_Required work_: Copy the entries word for word, from the very first line through the line that contains "click(x=404, y=270)", with both of those lines included.
◆ ◆ ◆ ◆ ◆ ◆ ◆
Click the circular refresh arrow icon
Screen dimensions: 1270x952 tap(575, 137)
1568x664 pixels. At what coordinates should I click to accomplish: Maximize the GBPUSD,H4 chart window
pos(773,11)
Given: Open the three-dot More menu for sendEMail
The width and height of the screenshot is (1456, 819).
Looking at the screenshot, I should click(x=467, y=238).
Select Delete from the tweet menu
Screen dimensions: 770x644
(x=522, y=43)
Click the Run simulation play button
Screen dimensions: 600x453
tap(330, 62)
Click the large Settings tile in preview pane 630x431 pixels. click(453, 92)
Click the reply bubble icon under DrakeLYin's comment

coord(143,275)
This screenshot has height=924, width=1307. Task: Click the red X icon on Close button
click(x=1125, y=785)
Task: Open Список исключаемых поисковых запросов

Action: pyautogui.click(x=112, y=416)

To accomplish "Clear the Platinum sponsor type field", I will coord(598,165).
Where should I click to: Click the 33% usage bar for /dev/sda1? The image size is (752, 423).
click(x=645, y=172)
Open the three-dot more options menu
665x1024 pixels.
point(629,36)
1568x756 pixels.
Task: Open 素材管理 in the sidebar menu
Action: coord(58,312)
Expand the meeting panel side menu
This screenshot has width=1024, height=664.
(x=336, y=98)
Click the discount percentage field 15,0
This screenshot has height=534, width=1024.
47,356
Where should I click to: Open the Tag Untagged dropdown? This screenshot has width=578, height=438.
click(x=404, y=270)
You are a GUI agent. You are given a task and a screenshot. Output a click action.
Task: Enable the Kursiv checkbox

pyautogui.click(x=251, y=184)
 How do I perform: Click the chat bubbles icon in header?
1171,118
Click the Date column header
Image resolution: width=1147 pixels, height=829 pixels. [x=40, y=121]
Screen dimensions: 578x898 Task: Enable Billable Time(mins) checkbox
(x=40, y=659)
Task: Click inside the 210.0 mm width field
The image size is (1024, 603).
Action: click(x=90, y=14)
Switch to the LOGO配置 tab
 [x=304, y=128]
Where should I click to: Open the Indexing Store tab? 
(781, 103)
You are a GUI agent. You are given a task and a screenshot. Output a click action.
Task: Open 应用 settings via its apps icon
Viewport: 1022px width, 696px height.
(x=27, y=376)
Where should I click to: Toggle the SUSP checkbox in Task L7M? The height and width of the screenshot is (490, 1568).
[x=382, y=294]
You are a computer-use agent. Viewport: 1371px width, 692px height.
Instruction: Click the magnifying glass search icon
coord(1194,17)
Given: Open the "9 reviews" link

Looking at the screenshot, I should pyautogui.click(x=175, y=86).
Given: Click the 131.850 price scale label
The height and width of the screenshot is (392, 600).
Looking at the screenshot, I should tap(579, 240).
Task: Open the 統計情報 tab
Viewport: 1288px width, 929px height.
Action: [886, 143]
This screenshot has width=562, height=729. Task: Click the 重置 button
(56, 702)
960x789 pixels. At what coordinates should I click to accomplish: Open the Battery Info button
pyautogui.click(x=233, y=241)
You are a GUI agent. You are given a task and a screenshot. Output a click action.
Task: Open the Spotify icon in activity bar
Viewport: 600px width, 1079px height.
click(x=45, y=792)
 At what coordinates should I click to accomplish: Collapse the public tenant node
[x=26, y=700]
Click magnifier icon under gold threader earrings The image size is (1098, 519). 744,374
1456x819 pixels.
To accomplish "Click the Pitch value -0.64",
◆ ◆ ◆ ◆ ◆ ◆ ◆
_Task solution_:
Click the circular refresh arrow icon
Screen dimensions: 1270x952 tap(575, 137)
1568x664 pixels. At what coordinates should I click to accomplish: Maximize the GBPUSD,H4 chart window
pos(773,11)
Given: Open the three-dot More menu for sendEMail
The width and height of the screenshot is (1456, 819).
Looking at the screenshot, I should click(x=467, y=238).
Select Delete from the tweet menu
Screen dimensions: 770x644
(x=522, y=43)
Click the Run simulation play button
Screen dimensions: 600x453
tap(330, 62)
Click the large Settings tile in preview pane 630x431 pixels. click(453, 92)
Click the reply bubble icon under DrakeLYin's comment

coord(143,275)
This screenshot has height=924, width=1307. Task: Click the red X icon on Close button
click(x=1125, y=785)
Task: Open Список исключаемых поисковых запросов

Action: pyautogui.click(x=112, y=416)

To accomplish "Clear the Platinum sponsor type field", I will coord(598,165).
Where should I click to: Click the 33% usage bar for /dev/sda1? The image size is (752, 423).
click(x=645, y=172)
Open the three-dot more options menu
665x1024 pixels.
point(629,36)
1568x756 pixels.
Task: Open 素材管理 in the sidebar menu
Action: coord(58,312)
Expand the meeting panel side menu
This screenshot has width=1024, height=664.
(x=336, y=98)
Click the discount percentage field 15,0
This screenshot has height=534, width=1024.
47,356
Where should I click to: Open the Tag Untagged dropdown? This screenshot has width=578, height=438.
click(x=404, y=270)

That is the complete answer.